Christoph M. Hoeppke

Rust order book implementation using SIMD accelerated instructions

Implementation

In this article we explore the opportunity of applying single instruction, multiple data (SIMD) vectorisation to accelerate price calculation algorithms on order book data structures. Please see here for the rust project that this article is based upon.

Order book structure

During market making, high-frequency trading (HFT), and general quantitative trading strategies it is important to have an accurate view of how orders are executed in the order book. Assuming we have an know the complete state of the order book at a given time, we can calculate the price at which our orders will execute given their volume. Let us first consider how prices form when a market order hits the order book. Let us commence by considering the example order book: \[ \begin{array}{l|l} \text{Price}& \text{Volume} \\\hline £103.00 & 25 \\ £102.50 & 45 \\ £102.00 & 35 \\ £101.50 & 50 \end{array} \] We notice a couple of things on this order book representation,
  • Prices are quantise (in this example to the nearest £0.50), so not every price can be selected when submitting an order.
  • The orders are sorted in descending (ascending for sell orders) order.
Now when we calculate the final execution price, assuming no further transaction fees, for selling 100 units of our asset, we observe that we will consume the 25 units available at £103.00, and the 45 units at £102.50 entirely. The remaining 30 units of our order will be filled by partially executing on the order at £102.00.
In summary our order is executed by consuming \[ \begin{array}{l|l} \text{Execution Price} & \text{Units} \\\hline £103.00 & 25 \\ £102.50 & 45 \\ £102.00 & 30 \end{array} \] for a final execution price of £10,247.50. Immediately after executing our order the order book will look like \[ \begin{array}{l|l} \text{Price}& \text{Volume} \\\hline £102.00 & 5 \\ £101.50 & 50 \end{array} \] Algorithms to compute execution prices are fundamental to many trading algorithms, either to exploit arbitrage opportunities between exchanges, or to execute on a signal predicted by an alpha engine. As execution speed for such opportunities is key, we want our pricing algorithm to be as performant as possible.

A brief introduction to SIMD instructions

Due to cache locality benefits, usign simple vectors in Rust is often superior compared to more complicated data structures, such as trees or dictionaries. We now want to present one further method to speed-up such price finding algorithms by exploiting single instruction, multiple data (SIMD) vectorisation capabilities of modern CPUs. Many modern CPUs contain special registers that are wider than the standard CPU word size. For example AVX-2 (AVX-256) capable CPUs contains registers which are 256 bits wide, and thus capable of storing 4 double precision (64 bit) floating point numbers. Once values are loaded in these aligned memory registers we can execute vectorised operations, allowing us to compute, for example, four additions using a single CPU cycle. Such instructions provide the opportunity for parallelism using a single CPU core.
Let us now examine how we can improve the performance of our execution price algorithm by applying SIMD vectorisation. To achieve this we will group 4 subsequent orders together in an order block, allowing us to represent prices and volumes using u64x4 and f64x4 values respectively.

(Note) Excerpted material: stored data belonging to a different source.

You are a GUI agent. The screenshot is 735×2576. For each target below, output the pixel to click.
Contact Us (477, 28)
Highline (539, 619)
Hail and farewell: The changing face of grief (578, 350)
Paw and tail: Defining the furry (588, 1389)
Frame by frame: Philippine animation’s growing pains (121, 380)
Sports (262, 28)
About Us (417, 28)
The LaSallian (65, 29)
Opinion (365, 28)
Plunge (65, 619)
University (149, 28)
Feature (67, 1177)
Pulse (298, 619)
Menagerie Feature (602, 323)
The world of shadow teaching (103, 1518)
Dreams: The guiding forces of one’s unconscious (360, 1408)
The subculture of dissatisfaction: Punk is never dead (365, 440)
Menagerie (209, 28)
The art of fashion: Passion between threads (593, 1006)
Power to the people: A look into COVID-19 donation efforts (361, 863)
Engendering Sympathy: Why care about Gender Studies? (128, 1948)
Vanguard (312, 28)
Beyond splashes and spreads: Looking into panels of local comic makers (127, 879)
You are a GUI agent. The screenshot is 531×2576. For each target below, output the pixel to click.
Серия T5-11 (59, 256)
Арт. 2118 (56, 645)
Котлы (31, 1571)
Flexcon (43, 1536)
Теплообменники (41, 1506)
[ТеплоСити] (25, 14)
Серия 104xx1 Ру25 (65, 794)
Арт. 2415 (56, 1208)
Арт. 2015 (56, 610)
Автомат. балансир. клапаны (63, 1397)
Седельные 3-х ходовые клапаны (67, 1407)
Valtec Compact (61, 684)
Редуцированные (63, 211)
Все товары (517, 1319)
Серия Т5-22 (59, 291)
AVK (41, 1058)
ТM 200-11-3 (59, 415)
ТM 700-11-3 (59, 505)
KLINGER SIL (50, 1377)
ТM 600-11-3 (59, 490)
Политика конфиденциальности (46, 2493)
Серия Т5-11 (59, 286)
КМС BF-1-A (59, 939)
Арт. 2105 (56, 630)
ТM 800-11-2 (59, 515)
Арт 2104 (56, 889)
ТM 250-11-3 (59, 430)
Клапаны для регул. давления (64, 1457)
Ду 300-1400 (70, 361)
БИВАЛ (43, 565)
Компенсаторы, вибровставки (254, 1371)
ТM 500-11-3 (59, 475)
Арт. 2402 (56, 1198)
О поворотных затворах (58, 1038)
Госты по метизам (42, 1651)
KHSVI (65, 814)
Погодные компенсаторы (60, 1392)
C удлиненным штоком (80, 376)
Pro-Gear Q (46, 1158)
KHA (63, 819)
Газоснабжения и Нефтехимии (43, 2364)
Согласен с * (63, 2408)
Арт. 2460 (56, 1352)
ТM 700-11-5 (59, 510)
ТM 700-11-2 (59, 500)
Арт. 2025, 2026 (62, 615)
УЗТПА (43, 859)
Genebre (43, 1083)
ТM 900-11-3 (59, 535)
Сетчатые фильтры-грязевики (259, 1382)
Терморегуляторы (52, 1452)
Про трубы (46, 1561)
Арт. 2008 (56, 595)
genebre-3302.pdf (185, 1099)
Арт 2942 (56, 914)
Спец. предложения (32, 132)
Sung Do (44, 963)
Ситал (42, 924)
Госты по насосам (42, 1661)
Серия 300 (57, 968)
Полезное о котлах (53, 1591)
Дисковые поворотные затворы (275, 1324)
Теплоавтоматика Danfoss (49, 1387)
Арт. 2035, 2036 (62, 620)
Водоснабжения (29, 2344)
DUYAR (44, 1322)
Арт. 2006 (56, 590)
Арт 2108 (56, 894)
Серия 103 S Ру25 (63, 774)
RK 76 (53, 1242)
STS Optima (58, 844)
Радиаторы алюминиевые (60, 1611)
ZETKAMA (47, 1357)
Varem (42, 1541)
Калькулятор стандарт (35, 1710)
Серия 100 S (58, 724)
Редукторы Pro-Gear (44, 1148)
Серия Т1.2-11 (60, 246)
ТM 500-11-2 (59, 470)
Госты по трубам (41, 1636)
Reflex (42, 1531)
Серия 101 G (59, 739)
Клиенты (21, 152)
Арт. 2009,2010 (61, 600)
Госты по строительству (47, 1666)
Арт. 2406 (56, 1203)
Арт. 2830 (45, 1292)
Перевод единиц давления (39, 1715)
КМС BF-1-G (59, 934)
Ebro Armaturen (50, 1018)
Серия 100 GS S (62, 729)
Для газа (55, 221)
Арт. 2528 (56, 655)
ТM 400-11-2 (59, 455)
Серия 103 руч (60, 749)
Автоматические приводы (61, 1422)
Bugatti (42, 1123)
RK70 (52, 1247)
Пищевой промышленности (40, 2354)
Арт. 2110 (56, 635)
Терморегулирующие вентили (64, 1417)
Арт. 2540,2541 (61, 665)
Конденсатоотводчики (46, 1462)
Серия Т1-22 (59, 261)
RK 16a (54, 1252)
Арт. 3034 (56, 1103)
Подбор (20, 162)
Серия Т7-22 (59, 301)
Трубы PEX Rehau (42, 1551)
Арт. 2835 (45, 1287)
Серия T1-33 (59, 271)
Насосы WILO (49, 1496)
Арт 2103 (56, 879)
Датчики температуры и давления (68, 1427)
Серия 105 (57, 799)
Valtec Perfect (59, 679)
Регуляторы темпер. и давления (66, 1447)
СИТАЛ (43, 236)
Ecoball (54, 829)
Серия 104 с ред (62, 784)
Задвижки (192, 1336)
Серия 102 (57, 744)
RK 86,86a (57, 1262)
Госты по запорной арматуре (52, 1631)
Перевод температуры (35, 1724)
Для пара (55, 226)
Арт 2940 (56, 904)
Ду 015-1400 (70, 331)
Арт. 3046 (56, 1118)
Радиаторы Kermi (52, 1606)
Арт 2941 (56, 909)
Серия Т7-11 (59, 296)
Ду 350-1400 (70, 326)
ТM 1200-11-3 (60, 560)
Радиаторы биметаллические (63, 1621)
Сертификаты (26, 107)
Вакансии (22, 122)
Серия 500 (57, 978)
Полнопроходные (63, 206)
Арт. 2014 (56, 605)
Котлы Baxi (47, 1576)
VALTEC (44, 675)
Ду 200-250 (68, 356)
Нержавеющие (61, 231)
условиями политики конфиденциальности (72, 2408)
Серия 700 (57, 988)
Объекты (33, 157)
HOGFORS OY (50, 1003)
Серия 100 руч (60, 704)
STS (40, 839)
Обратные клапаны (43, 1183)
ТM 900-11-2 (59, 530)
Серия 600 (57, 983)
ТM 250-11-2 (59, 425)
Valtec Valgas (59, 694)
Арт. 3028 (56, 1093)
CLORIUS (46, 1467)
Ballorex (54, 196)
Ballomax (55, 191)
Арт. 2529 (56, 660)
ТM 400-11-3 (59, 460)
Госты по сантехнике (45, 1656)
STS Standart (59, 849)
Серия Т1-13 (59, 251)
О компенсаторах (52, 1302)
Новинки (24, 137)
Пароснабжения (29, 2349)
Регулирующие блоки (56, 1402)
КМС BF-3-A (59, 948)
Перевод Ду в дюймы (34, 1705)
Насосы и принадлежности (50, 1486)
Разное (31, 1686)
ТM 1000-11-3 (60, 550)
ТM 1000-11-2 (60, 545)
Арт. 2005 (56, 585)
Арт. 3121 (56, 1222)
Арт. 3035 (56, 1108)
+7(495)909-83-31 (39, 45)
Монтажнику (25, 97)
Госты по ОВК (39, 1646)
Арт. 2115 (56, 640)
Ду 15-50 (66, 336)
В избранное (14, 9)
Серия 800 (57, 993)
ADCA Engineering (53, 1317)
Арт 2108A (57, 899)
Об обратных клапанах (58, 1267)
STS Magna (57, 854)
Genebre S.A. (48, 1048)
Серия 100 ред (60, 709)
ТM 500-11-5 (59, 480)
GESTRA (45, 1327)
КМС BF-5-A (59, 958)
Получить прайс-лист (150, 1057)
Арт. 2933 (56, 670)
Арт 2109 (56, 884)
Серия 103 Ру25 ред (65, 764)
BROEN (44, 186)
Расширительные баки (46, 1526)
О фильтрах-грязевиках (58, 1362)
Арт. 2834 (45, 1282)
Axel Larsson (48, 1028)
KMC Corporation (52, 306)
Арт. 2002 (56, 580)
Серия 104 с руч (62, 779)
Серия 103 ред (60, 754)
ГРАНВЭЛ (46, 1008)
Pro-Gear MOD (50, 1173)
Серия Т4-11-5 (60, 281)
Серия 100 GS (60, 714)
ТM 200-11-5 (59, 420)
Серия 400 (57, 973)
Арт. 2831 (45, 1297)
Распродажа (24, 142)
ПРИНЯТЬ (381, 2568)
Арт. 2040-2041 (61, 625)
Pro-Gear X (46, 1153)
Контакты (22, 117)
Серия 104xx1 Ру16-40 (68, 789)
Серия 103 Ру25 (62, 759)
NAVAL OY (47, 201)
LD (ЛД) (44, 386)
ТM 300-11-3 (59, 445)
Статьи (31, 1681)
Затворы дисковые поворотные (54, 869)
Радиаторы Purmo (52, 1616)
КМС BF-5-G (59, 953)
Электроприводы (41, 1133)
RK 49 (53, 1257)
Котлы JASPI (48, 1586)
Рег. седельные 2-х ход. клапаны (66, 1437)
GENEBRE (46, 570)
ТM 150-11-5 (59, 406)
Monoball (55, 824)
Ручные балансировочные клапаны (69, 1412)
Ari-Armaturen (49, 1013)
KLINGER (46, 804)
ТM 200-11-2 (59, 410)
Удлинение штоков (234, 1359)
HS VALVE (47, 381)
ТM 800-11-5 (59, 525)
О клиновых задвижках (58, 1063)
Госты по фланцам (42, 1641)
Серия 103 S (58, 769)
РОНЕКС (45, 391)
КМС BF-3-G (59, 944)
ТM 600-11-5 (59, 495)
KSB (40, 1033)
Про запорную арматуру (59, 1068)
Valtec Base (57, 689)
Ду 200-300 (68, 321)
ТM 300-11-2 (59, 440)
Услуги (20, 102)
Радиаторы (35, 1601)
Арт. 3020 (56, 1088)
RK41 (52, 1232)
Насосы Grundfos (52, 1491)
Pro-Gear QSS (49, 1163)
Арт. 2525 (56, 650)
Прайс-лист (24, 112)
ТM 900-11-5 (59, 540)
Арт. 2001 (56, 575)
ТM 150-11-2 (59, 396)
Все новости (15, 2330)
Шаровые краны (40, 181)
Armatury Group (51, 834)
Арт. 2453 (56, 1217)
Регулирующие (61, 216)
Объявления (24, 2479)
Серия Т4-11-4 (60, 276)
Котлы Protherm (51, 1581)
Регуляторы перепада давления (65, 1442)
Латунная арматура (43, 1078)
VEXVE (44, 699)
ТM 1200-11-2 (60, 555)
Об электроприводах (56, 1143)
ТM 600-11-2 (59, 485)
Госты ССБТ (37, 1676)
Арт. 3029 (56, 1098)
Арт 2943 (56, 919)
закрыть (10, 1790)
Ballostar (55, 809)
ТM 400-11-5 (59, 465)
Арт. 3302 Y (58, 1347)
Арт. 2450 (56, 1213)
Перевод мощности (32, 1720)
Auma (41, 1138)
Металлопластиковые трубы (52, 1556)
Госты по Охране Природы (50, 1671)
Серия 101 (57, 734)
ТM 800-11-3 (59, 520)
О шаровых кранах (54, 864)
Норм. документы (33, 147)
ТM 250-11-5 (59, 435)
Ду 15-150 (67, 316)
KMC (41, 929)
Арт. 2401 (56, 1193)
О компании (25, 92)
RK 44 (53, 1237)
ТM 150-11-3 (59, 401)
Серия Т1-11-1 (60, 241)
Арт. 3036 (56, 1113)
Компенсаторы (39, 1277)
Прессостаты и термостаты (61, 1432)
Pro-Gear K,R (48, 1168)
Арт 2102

Parallel order execution algorithm

We previously removed an order from our book if its volume was fully consumed (the remaining volume is 0). Now that we group orders in sets of four, we drop an entry from our order vector, if all volumes are zeroed, thus reducing the amount of memory allocations and de-allocations.
To calculate the execution price on a single block of four orders, we first calculate the cumulative volume offered that the four subsequent prices, this can be done efficiently using only two additions and SIMD vector rotations. With this we then calculate the volume used at each price and, using a final inner product, we calculate the volume gained and price spend on the current order block. Here we have profited greatly from Rust's first class support for SIMD vectorised operations. While this pricing algorithm appears, at first glance, to be entirely sequential, we see that it can be vectorised and even help up to reduce the amount of branches in our code.

Benchmarks and Rust implementation

The implementation of this project can be found here. To benchmark the improvements offered by SIMD vectorised order books we compare the standard vector based order book implementation, to an equivalent one using prices and volumes in u64x4 and f64x4 SIMD registers. In both cases we create an order book with depth 5000. We compare the time required to query prices at volumes equidistantly placed across the total volume available, and at volumes equidistantly placed in the lowest 5 per cent of the order book. When analysing hardware oriented topics, such as SIMD, it is often interesting to compare their effectiveness across different processors. For this purpose we compare the performance benefit on an ARM based MacBook Pro with M2 (12P, 3E) to the performance differential on a 12 Core AMD Ryzen 3900x. The key differentiator between these two for our purpose is that the AMD processor offers full support for AVX-2 vectorisation. \[ \begin{array}{l|l} \text{System}& \text{Benchmark}& \text{Baseline duration}& \text{SIMD duration} & \text{SIMD speed-up} \\\hline \text{M2 MacBook} & \text{Full Depth} & 5.956 \text{s} & 4.481\text{s} & 1.33 \times \\ \text{M2 MacBook} & \text{5% Depth} & 0.317 \text{s} & 0.212\text{s} & 1.49 \times \\ \text{AMD 3900x} & \text{Full Depth} & 7.957 \text{s} & 4.254\text{s} & 1.87 \times \\ \text{AMD 3900x} & \text{5% Depth} & 0.430 \text{s} & 0.226\text{s} & 1.90 \times \\ \end{array} \] We observe that both systems benefitted from the SIMD implementation for the same underlying algorithm and data structure. Additionally, we observe a greater, almost 2x improvement, when applying the SIMD optimisations on the AMD processor, which is in line with our expectation, due to the better vectorisation support on this platform.